**Kutipan yang diberikan:**
--*--
Cari dengan kata kunci

Sapardi Djoko Damono: Berbuat Baik Lewat Puisi

Sapardi Djoko Damono

Sapardi Djoko Damono: Berbuat Baik Lewat Puisi

Kesederhanaan hidup Sapardi Djoko Damono menitis dalam setiap bait puisinya.

Tokoh

Sapardi Djoko Damono dikenal sebagai satu-satunya penyair angkatan lama yang mampu membaur ke segala kalangan dan usia. Ketika sepuh, Sapardi bahkan sukses memperluas jangkauan pembaca sastra, khususnya puisi, ke tingkat sekolahan.

Reda Gaudiamo, mantan murid Sapardi yang kini merupakan seorang penulis dan penyanyi yang paling sering melagukan puisi Sapardi, mengaku hanya bisa tertawa pasrah menghadapi sorakan penonton yang memintanya menyanyikan Hujan Bulan Juni. Lagu yang digarap berdasarkan puisi populer karangan Sapardi itu selalu dinanti para penikmat pagelaran seni dan sastra.

Meski Sapardi telah wafat pada 19 Juli 2020 silam, Hujan Bulan Juni akan selalu hidup membangkitkan nostalgia masa muda. Ditulis pada 1989, Hujan Bulan Juni menggambarkan pengalaman maestro puisi liris itu melewati bulan Juni sebagai mahasiswa di Yogyakarta dan Surakarta. Sapardi menulis puisinya sekali jadi, berbarengan dengan puisi romantis berjudul Aku Ingin yang juga sudah dilagukan.

Ditulis pada 1989, Hujan Bulan Juni menggambarkan pengalaman maestro puisi liris itu melewati bulan Juni sebagai mahasiswa di Yogyakarta dan Surakarta.

Reda mengaku sudah tidak bisa berhenti melantunkan puisi-puisi Sapardi, yang merupakan dosennya di Fakultas Sastra Universitas Indonesia dahulu. “Kami enggak berniat menyanyikan puisi terus, tapi kalau enggak dinyanyikan selalu ada yang minta,” ujarnya saat dihubungi melalui telepon. Anggota duo musikal AriReda itu merasa kena karma lantaran pernah merekam puisi Sapardi menjadi album lagu tanpa sepengetahuan empunya.

Sapardi sendiri tidak pernah marah puisinya ‘dicolong’ Reda dan kawan-kawannya sesama mahasiswa sastra. Dengan rendah hati, Guru Besar emeritus ilmu sastra UI ini malah bersyukur puisinya bisa terkenal karena dilagukan.
--*--
**Informasi yang diberikan:**

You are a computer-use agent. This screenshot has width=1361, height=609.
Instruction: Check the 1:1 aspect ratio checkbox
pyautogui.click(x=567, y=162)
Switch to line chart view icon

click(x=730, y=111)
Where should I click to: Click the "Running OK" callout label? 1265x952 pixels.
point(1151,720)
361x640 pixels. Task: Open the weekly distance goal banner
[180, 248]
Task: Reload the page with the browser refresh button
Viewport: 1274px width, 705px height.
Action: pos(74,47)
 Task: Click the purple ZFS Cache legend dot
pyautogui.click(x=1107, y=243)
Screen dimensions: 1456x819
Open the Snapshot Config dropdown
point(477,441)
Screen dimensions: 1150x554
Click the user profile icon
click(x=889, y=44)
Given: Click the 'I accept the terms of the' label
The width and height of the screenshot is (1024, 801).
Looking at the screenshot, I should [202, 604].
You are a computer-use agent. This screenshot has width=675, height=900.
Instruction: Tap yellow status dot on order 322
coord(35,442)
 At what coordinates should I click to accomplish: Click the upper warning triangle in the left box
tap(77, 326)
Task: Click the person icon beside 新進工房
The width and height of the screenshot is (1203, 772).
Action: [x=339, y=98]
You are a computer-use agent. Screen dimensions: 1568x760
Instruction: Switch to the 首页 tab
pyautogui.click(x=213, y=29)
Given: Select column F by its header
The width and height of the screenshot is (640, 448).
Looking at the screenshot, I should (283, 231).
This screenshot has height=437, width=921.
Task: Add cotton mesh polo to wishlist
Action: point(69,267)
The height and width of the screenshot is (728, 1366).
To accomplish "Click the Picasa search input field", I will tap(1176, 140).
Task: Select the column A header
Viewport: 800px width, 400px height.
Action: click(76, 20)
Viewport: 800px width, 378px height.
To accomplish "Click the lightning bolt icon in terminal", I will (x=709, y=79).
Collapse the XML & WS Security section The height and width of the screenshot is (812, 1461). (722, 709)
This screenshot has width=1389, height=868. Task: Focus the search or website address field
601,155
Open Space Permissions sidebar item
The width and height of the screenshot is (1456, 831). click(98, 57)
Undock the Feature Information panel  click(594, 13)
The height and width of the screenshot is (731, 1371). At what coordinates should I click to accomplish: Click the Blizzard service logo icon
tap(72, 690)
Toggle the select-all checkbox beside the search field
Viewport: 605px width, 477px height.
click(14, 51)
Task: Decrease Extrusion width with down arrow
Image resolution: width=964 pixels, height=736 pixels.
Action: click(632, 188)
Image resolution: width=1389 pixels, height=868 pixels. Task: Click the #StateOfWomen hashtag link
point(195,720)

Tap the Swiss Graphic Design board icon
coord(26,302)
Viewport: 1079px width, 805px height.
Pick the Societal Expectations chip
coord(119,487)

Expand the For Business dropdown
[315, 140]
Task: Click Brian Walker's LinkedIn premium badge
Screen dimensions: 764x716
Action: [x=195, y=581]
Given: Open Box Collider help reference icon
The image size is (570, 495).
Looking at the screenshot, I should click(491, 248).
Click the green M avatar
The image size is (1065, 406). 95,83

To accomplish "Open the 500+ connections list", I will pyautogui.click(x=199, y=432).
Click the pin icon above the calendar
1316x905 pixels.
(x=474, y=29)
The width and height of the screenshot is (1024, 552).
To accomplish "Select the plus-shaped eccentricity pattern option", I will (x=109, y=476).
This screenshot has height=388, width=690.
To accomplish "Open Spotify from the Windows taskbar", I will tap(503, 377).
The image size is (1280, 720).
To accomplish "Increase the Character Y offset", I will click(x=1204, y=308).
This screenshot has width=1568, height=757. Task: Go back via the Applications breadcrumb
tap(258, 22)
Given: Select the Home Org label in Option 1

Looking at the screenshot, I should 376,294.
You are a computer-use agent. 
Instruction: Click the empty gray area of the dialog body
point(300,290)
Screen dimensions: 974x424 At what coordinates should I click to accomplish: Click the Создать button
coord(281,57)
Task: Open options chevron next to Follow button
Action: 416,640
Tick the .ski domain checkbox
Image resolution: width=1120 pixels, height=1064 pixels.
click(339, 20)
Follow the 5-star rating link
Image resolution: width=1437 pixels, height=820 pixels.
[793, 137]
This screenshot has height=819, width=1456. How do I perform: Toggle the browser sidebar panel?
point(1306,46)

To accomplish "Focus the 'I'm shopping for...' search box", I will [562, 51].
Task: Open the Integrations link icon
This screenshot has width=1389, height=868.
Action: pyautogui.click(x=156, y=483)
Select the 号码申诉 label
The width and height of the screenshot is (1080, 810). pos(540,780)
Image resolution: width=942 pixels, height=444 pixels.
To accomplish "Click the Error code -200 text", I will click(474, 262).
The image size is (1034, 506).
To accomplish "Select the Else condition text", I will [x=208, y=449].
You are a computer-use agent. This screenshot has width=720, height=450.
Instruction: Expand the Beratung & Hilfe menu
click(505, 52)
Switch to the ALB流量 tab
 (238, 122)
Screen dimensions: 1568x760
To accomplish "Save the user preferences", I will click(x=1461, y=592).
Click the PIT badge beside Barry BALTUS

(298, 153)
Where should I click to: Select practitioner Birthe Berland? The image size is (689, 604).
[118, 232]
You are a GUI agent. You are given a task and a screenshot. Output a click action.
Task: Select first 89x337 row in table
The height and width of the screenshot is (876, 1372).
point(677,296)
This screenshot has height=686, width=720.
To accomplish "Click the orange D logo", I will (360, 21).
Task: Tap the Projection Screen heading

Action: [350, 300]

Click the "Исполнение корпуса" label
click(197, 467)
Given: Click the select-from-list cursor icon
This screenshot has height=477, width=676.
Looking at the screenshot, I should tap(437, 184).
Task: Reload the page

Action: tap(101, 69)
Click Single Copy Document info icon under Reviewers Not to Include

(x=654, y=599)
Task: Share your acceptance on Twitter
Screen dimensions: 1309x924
--*--
**Tujuan:**
Tuliskan kembali bagian artikel tentang Sapardi Djoko Damono di atas, dari "Reda mengaku sudah" sampai "lagu tanpa sepengetahuan empunya.", tanpa mengubah satu kata pun.

**Jawaban:**
Reda mengaku sudah tidak bisa berhenti melantunkan puisi-puisi Sapardi, yang merupakan dosennya di Fakultas Sastra Universitas Indonesia dahulu. “Kami enggak berniat menyanyikan puisi terus, tapi kalau enggak dinyanyikan selalu ada yang minta,” ujarnya saat dihubungi melalui telepon. Anggota duo musikal AriReda itu merasa kena karma lantaran pernah merekam puisi Sapardi menjadi album lagu tanpa sepengetahuan empunya.